As Andrew Hird, Honeywell Global Vice President of Sales told Australian Mining "when we get to the end of the project, if you want 100 cabinets – 30 of this combination, 20 of this combination – we can ship them basically out of stock, rather than have to design all this for the customer".

Additionally it provides more space on the floor as "there is a massive reduction in the number of cable connections needed, meaning less cabling needed and in turn cutting the potential for risk".

Virtualisation

Tied in with cloud engineering, virtualisation is a technique whereby operating systems and applications are separated from physical hardware. It means that, rather than using many servers to run many tasks, you can use a single server to run multiple operating systems and applications.

"It helps to cut down on server infrastructure due to the ability to run multiple tasks as once, which is especially important when dealing with locations where space is at a premium."

It means that plant hardware is greatly reduced and process control systems can be made more reliable.

Cloud Engineering

While the Cloud has received some bad press lately Honeywell endeavoured to point out that LEAP uses its own Honeywell Cloud, not the iCloud from which data seems to sometimes fall into the wrong hands.

Cloud Engineering frees up projects geographically, allowing multiple engineers from different locations to work on projects together without having to gather in a central location. 

This is a an enormous support for many mining projects, as the remote nature of a lot of operations can cause huge costs in simply getting the skilled engineers to site to develop the project.

Added to this are a number of built in redundancies which can help to avoid single point of failures that may endanger entire projects.

In addition, it means that customers use the supplier's physical infrastructure during the project engineering process, and develop this process infrastructure via virtualisation.

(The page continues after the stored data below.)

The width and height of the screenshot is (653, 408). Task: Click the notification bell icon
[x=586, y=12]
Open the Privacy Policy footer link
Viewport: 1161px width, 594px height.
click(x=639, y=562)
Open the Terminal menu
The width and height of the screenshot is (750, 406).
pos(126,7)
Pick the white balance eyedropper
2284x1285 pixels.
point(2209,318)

This means there is no need for them to purchase hardware until the project is near completion. When they do purchase that equipment it is the latest equipment available, not what was the latest when the project began two or three years before.

"Another benefit is that it provides for the option of late changes in the process design," Hird added.

"So by using LEAP operators can reconfigure on the run, allowing them to make changes easily without there being flow on effects to the physical infrastructure.

"This also reduces the potential for error due to this ability to rework any stage of the process at any point."

Potential benefits

By separating physical from functional design, the LEAP methodology breaks the traditional sequential order of projects. It allows parallel workflows, applies standardised designs, and enables engineering to be done from anywhere in the world. 

It can save money. According to a hypothetical study by Honeywell, it can cut automation CAPEX costs by up to 30 per cent and increase schedule flexibility by up to 25 per cent.

According to Honeywell, the important thing is that LEAP can help projects start on time. The potential costs of late start up are hard to calculate but very significant.

Hayne explained that automation budgets on major budgets now account for just one to three per cent of the total budget.

"So cost itself is not the major risk. Starting your plant up six months late, losing six months of production is an enormous risk. That's what all of our customers are trying to eliminate," he said.

"Operators can now shift what were previously back-end tasks to the front end, as we can execute this via cloud engineering, which has resulted in a completely different design and installation process and timeline, shifting the goalposts."

Hains added that where LEAP adds value is in the ability to "keep the project off the critical path and have the 

While LEAP came about as a result of customer demand, it isn't for everyone. As Hird explained, there are lot of conservative companies out there who like to tread cautiously. However, Honeywell has been using all the elements of LEAP for some time already. The only difference is that they now offer it as a package.

If they wish, customers can stick to the traditional method or pick the elements of LEAP that suit them.

 

Australian Mining attended the Honeywell Users Group (HUG) as a guest of Honeywell.